(Problem to work on) All lines from the one with "La torre del nigromante (116, 27)" through the final line below are to be reproduced exactly; omit the others.

(Data for analysis)

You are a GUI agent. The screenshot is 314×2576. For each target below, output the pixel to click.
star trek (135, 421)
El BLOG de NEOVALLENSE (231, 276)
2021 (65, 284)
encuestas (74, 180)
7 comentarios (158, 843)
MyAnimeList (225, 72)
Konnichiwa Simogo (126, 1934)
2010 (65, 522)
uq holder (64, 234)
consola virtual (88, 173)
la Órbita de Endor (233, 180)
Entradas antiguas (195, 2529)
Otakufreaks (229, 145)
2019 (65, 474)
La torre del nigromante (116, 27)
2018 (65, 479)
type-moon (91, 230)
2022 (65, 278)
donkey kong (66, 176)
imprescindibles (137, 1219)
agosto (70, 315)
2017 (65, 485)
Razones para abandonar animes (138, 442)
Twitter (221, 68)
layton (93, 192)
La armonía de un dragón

(Written reply)
La torre del nigromante (116, 27)
2018 (65, 479)
type-moon (91, 230)
2022 (65, 278)
donkey kong (66, 176)
imprescindibles (137, 1219)
agosto (70, 315)
2017 (65, 485)
Razones para abandonar animes (138, 442)
Twitter (221, 68)
layton (93, 192)
La armonía de un dragón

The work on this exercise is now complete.